Work item —
Find every line in the records that holds the string "Given". Copy each one.

Dataset extract —

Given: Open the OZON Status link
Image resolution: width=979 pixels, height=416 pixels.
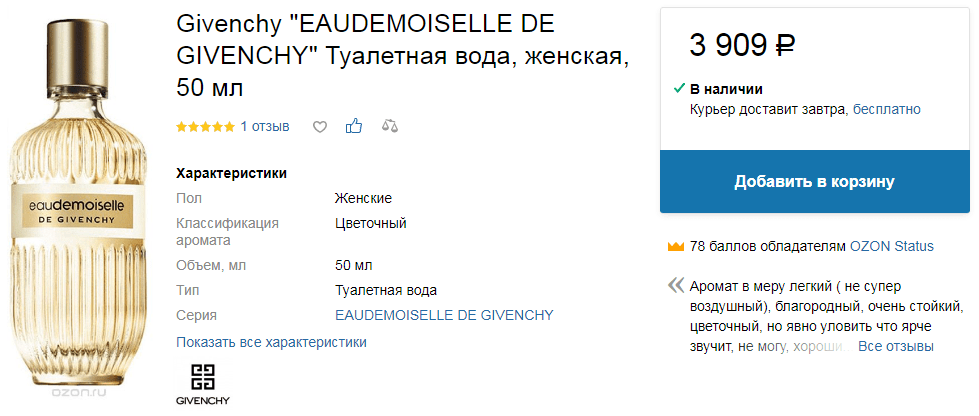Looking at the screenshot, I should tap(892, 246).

---

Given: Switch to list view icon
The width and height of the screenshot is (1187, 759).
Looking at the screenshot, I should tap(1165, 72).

Your response —
Given: Open the OZON Status link
Given: Switch to list view icon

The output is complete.